With members and the public socially distanced, the Kennebunk Select Board, met in person at town hall on June 22, the first time since late March. Members are mulling options on how they’ll decide to continue. Other communities are also deciding when to resume in-person meetings. Tammy Wells photo

KENNEBUNK — Should the Kennebunk Select Board host its meetings live from the third floor of town hall — as it did before coronavirus prompted a switch to online meetings?

Some say yes, others say no, but the board, which met live at the town hall on June 22, the first time since the latter part of March, pledged to review options and discuss the matter further on July 14.

At the meeting, select board members and the public were socially distanced, with their chairs placed six feet apart. There were signs placed on audience chairs, reminding people not to move them. Masks were worn throughout the meeting. Town Clerk Merton Brown placed a fresh disposable barrier on the microphone after each staff person or someone  from the audience spoke at the podium.

Some were uncomfortable with the prospect of meeting live, in person.

“When it was announced (we’d meet) in person rather than over Zoom, I had some concerns,” said select board member Shiloh Schulte. He said he’s aware there were some questions from town committees and the select board about returning to in person meetings, but he said he had “quite a few” reservations about doing so.

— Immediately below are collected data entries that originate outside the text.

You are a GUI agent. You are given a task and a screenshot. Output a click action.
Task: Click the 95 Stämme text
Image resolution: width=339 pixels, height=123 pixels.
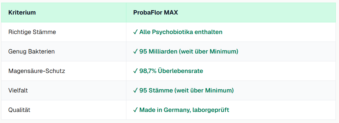click(x=155, y=90)
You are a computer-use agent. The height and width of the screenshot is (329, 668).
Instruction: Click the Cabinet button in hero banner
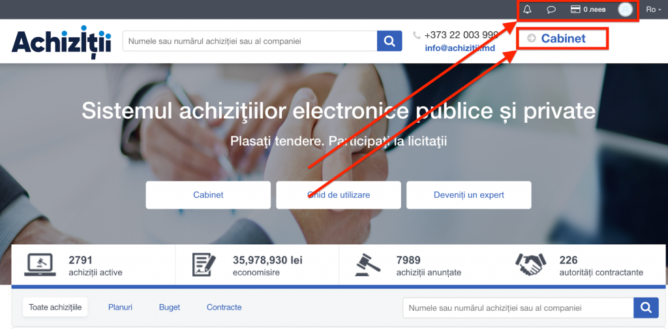point(208,195)
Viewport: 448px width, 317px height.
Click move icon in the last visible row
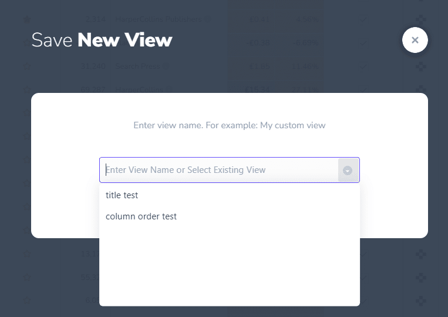[x=420, y=301]
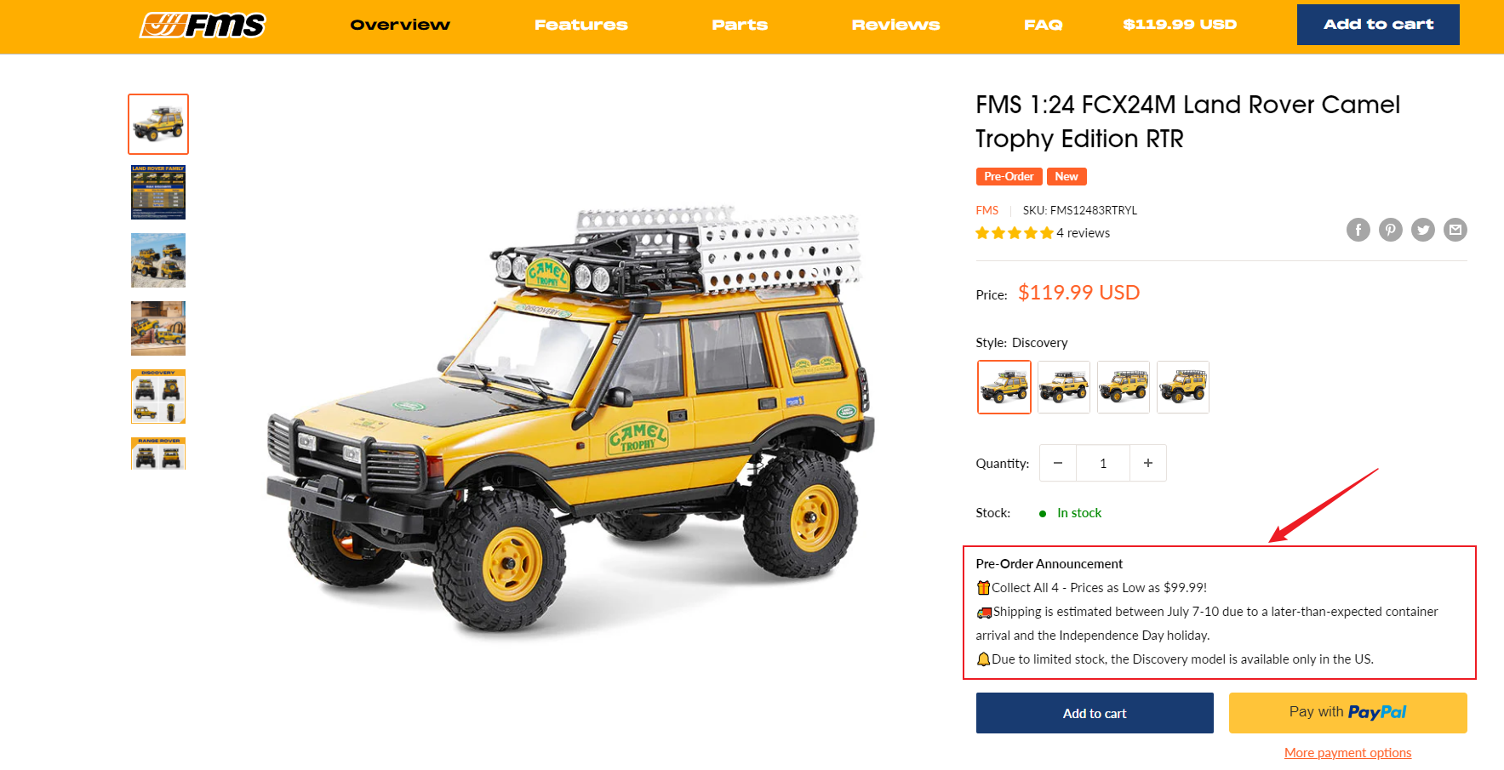1504x770 pixels.
Task: Go to the Features section
Action: (581, 25)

He noted that once a municipality or state eases up on restrictions, it is difficult to go back. He said 30 of the country’s 50 states are seeing increases in COVID-19 frequency and an accelerated rise in COVID-19 cases.

“We have the ability to do the work remotely, and we ask the public to (do) as much town business as remotely as possible,” he said.

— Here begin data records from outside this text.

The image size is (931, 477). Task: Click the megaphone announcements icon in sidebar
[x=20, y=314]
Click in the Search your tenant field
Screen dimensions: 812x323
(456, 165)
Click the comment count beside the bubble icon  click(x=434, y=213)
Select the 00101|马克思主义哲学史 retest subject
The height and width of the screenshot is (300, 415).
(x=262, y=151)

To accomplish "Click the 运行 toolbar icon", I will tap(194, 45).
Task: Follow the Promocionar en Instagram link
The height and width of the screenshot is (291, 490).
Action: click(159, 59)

Schulte suggested that the town look at the percentage of positive state and York County cases on a rolling average and decide if a board or committee should meet in person.

Select board member William Ward suggested using percentages in both York and Cumberland counties, since the two are close together and some people work in one county and live in another.

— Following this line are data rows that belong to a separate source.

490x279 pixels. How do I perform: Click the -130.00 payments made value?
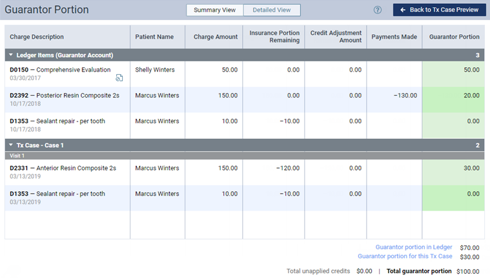[405, 96]
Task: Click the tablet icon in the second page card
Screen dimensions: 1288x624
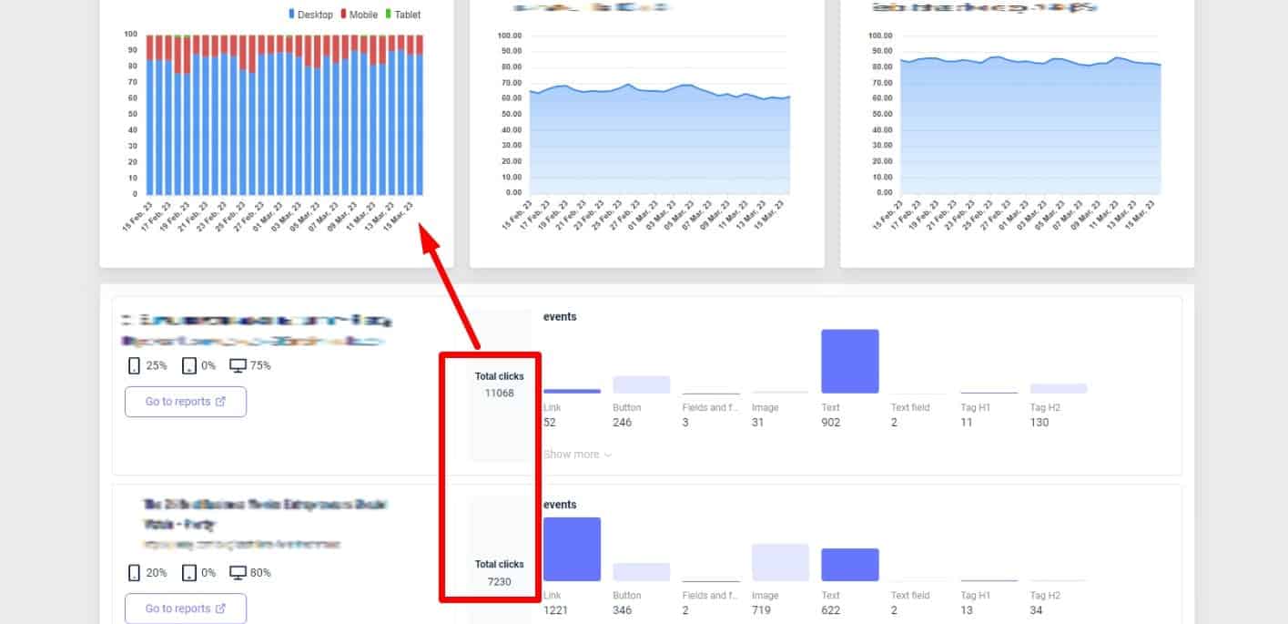Action: (189, 573)
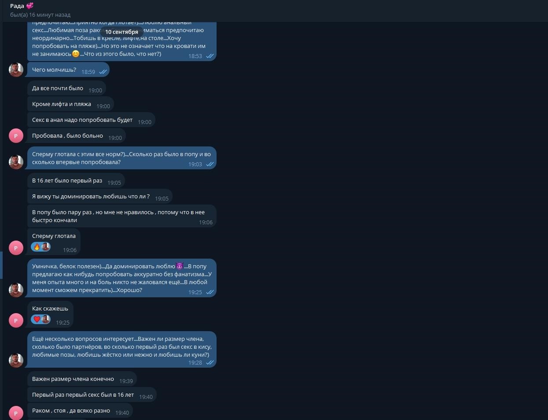
Task: Click the sender avatar beside the 19:28 message
Action: pos(16,360)
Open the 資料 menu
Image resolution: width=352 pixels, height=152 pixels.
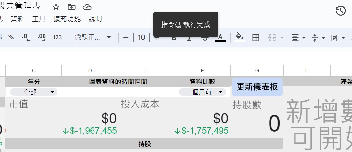click(x=18, y=19)
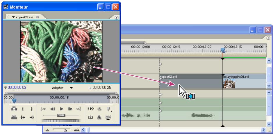Click the Overlay edit button
Viewport: 273px width, 134px height.
click(x=13, y=117)
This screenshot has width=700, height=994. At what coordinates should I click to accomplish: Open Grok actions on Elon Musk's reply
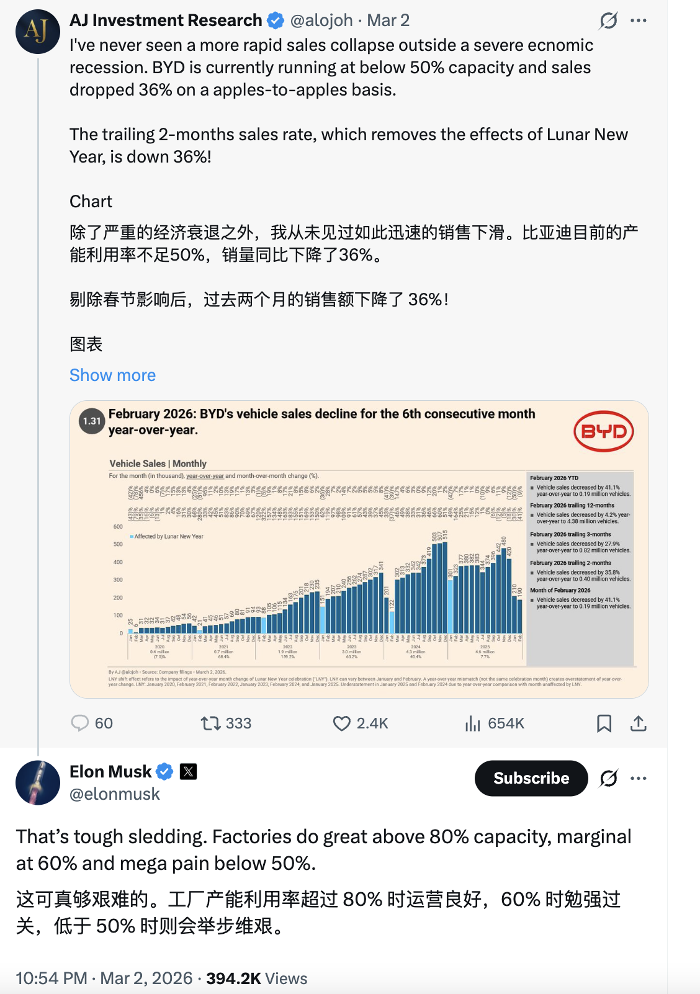pos(608,778)
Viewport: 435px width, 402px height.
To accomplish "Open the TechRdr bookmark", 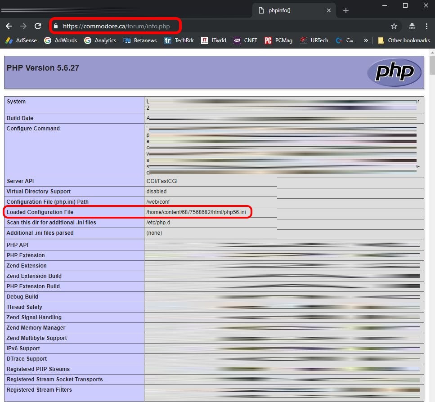I will pos(179,40).
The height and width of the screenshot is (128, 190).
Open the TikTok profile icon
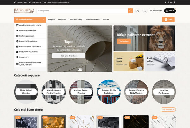click(x=174, y=2)
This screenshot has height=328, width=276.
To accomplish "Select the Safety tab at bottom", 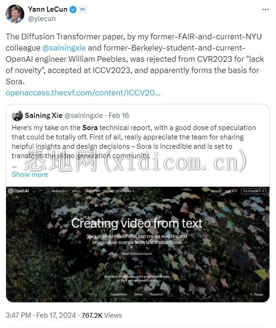I will pos(138,294).
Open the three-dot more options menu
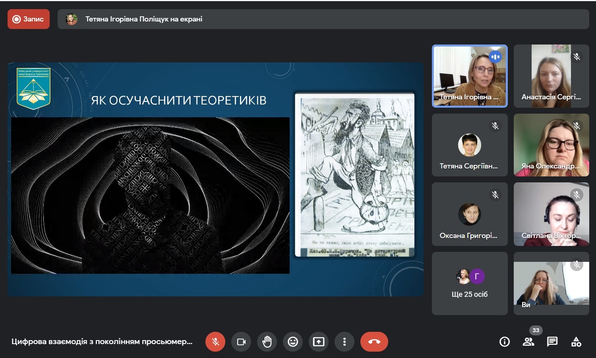Image resolution: width=596 pixels, height=358 pixels. pos(344,342)

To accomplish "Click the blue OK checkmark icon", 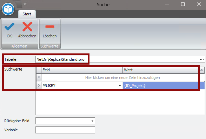I will (9, 27).
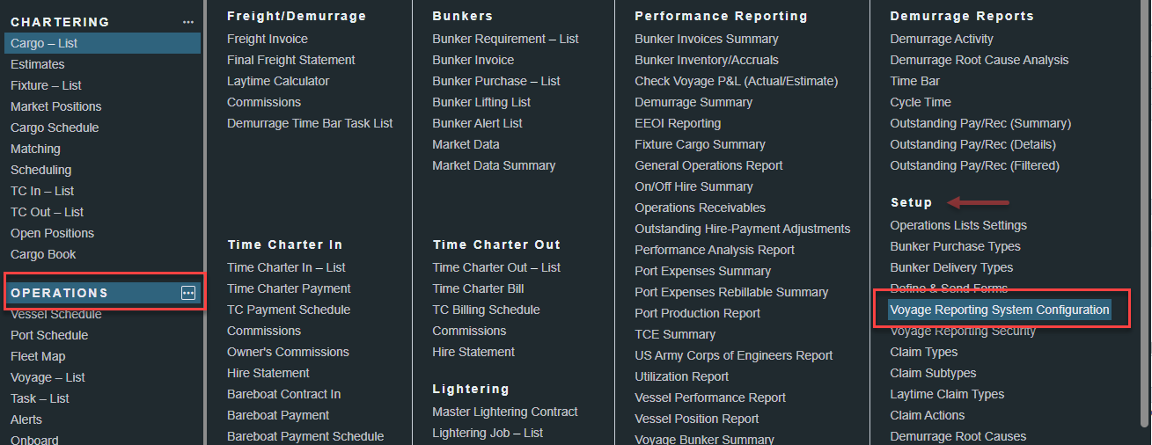Click the Chartering section ellipsis icon
1152x445 pixels.
188,22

Decisions on the meeting method would have to be made by a Thursday for meetings scheduled the following week.

The board agreed to examine the possibilities.

Maine opened gatherings to a maximum of 50 people, up from 10, on June 1.

Kennebunkport’s June 25 selectmen’s meeting was scheduled to be virtual, with a discussion on reopening.

Arundel selectmen began meeting in person, with safety protocols, on June 8, said Town Manager Keith Trefethen.

In Saco, City Administrator Bryan Kaenrath said the city council is planning to meet in council chambers at city hall July 13, though that is open to change.

Old Orchard Beach plans a July 14 live town select board meeting.

Maine Municipal Association Executive Director Stephen W. Gove in an email said the association, which provides services and advocacy for Maine’s municipalities, does provide legal guidance on how to conduct Zoom or electronic meetings, but does not advise towns or cities on whether they should use electronic or in-person sessions.

Some municipal councils and boards have resumed live meetings, he said, but the municipal association has not kept a running tally.

“The decision to resume in person meetings often depends on a large enough space being available in the community to accommodate an in-person meeting safely per CDC guidelines,” said Gove. “The city of Augusta, for example, has conducted some in person council meetings at its civic center rather than the much smaller city council chamber.”

Municipalities may continue to conduct board and council meetings by electronic means for 30 days after the end of the governor’s emergency declaration, Gove said.